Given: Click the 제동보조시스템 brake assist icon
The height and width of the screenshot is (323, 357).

--

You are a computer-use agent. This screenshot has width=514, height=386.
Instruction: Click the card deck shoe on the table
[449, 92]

--

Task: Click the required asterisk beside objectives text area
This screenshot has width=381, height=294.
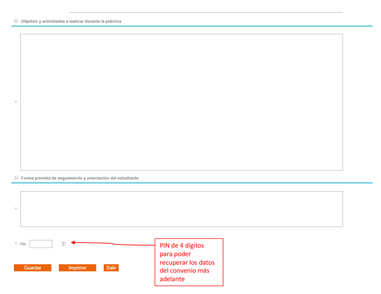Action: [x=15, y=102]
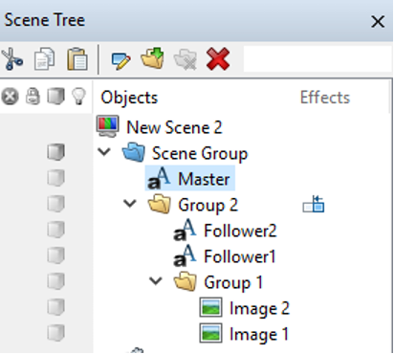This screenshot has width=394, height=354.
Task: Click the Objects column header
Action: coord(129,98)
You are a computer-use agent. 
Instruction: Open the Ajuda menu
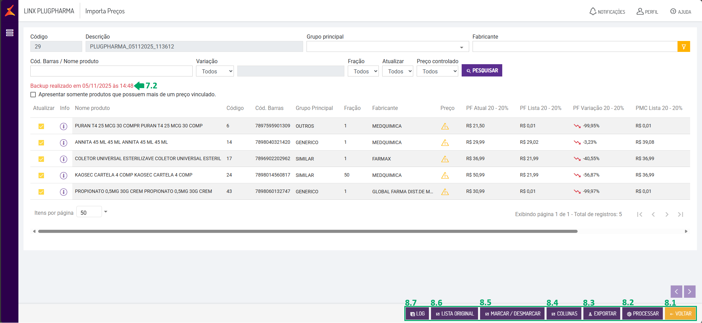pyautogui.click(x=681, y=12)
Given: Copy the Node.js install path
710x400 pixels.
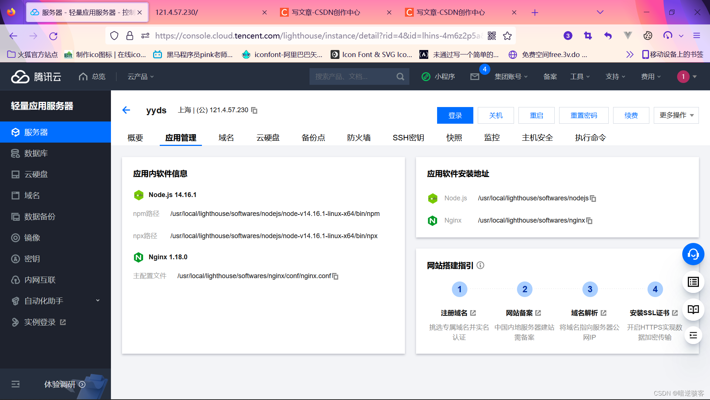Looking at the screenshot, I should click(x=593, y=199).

--

What is expected: Gather each line from the records above that contains the word "Task", and copy those lines as they appear.

Written reply:
Task: Click the required asterisk beside objectives text area
Task: Click the Objects column header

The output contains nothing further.